« press release »
Today, Khronos® has released the final versions of the set of Vulkan®, GLSL and SPIR-V extension specifications that seamlessly integrate ray tracing into the existing Vulkan framework. This is a significant milestone as it is the industry’s first open, cross-vendor, cross-platform standard for ray tracing acceleration – and can be deployed either using existing GPU compute or dedicated ray tracing cores. Vulkan Ray Tracing will be familiar to anyone who has used DirectX Raytracing (DXR) in DirectX 12, but also introduces advanced functionality such as the ability to load balance ray tracing setup operations onto the host CPU. Although ray tracing will be first deployed on desktop systems, these Vulkan extensions have been designed to enable and encourage ray tracing to also be deployed on mobile.
These extensions were initially released as provisional versions in March 2020. Since that time (see Figure 1), we have received and incorporated feedback from hardware vendors and software developers, both inside Khronos and from the wider industry, but the overall shape of the API and the functionality provided are fundamentally unchanged. Thank you to all who reviewed and used the provisional extensions and especially those who provided feedback!
Figure 1: Vulkan Ray Tracing development timeline
Today’s release of the extension specifications is just the start of the rollout of Vulkan Ray Tracing. Over the coming days and weeks, additional ecosystem components such as shader toolchains and validation layers will be updated with support for ray tracing functionality to ensure developers can easily use these extensions in their applications. Progress on these ecosystem updates can be tracked in GitHub. This will culminate with the release of the Vulkan SDK (126.96.36.199 or later) with Khronos Vulkan Ray Tracing support in mid-December.

◆ **DATA EXCERPT**
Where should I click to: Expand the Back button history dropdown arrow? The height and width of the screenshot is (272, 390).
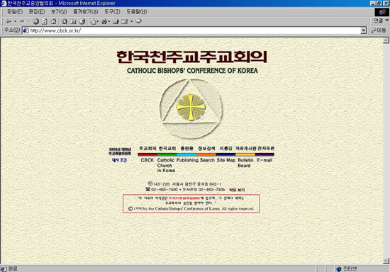coord(15,22)
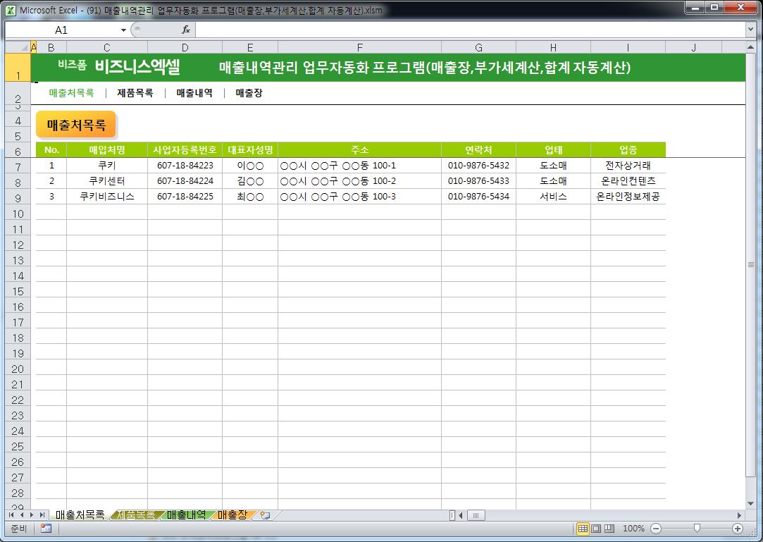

◆ **REQUIREMENT**
Retype the passage from the Vulkan Ray Tracing press release above, starting at "These extensions were" and ending at "who provided feedback!".

◆ **FINAL ANSWER**
These extensions were initially released as provisional versions in March 2020. Since that time (see Figure 1), we have received and incorporated feedback from hardware vendors and software developers, both inside Khronos and from the wider industry, but the overall shape of the API and the functionality provided are fundamentally unchanged. Thank you to all who reviewed and used the provisional extensions and especially those who provided feedback!